理想的なミニマリスト

まず勘違いしやすいのが、ミニマリストがある種のスキルと思っている人がいること。ミニマリスト自身もそう思っている節があるが、ミニマリストは大した努力せずに誰でもなれるものだ。むしろ家事の能力が低かったり、根気がないからミニマリストになるという選択が普通なのだ。ゴミ屋敷の人と同じくらい管理能力がないが、健康を維持するためにものを無くす、持たない方向に舵を切ったと言える。

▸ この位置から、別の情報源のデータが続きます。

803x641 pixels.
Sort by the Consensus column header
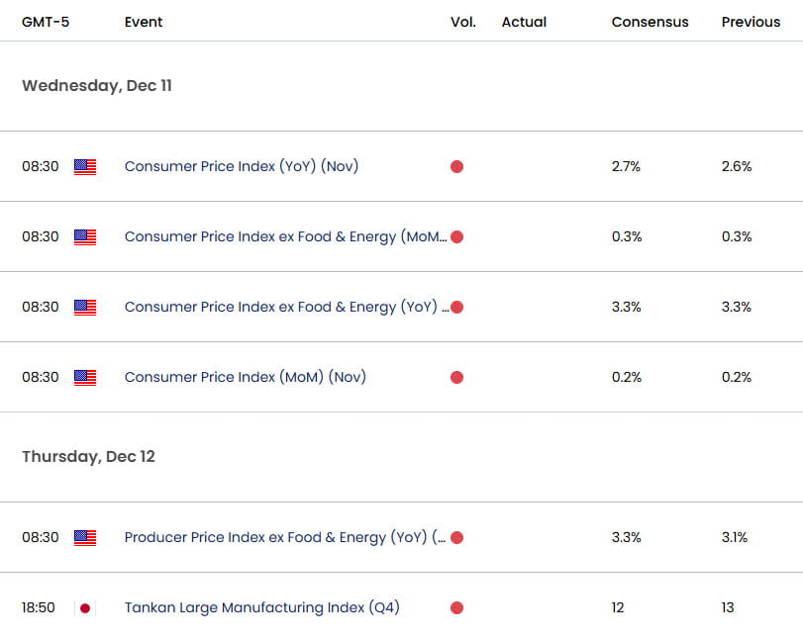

ある種のスキルと勘違いした人は自分の理想を押し付けてこようとする、またある人は見た目にこだわり、ある人は効率にこだわる、ある人は人間関係にそれを持ち込む……自分の心地よい値を求めて理想的なミニマリストをそれぞれが目指すのが良いとは思うが、だとしたらどこが落としどころか探ろう。

あるレーダーチャートで考えてみよう。とにかく思考停止で物が少なければ良いという原理主義は置いといて、こだわる部分、執着する感覚を大きく分類すると、効率、美観、関係、金銭という感じになる。増えるかもしれないがとりあえず。

■効率

効率化のために物を少なくする。少なくし過ぎで不便になるくらいなら、減らしたりはしない。絶対に使うものであれば最小、最軽量を目指す。趣味で物が増える場合もそれを使っているなら気にせずものを増やす。一見、ミニマリストには思われないが、同じような生活と目的、趣味をもつ普通の人と荷物の量を比べるときっちり使うものだけを収めるので圧倒的に物が少ない。

■美観

物を少なくすることでスッキリとした見た目にしてオシャレにすることに情熱を持つ。ミニマリストなのに部屋に植物を置いているなど、完全に持たないことにはこだわらず、見た目の良さを追求する。雑誌のクーネル、無印などを愛している。女性に多い印象。

■関係

ソーシャルネットやカード、会員証などのとりあえずの緩い関係を取りたがらない。人によっては携帯も持たないという人もいる。携帯ありきで行動する現代生活に若干支障をきたす可能性も高いが、人間関係にそれほどこだわりがないので、世捨て人的なポジションを望む。

■金銭

光熱費、通信、ランニングコスト、固定費、出費をとにかくシェイプアップする、もちろん物は不要な物を持つことは無いが効率化のために所有することは無く、支障をきたさない品質レベルなら少し不便でも安い方を選ぶ。

以上のパラメータにどのように値を振るのかが問題になる。極端なバランスにすると生活の快適さから遠ざかるので、平均的に全体を抑えつつ、どこか一つのパラメータを少し高めておくというのが快適にミニマルライフを送るのには必要だ。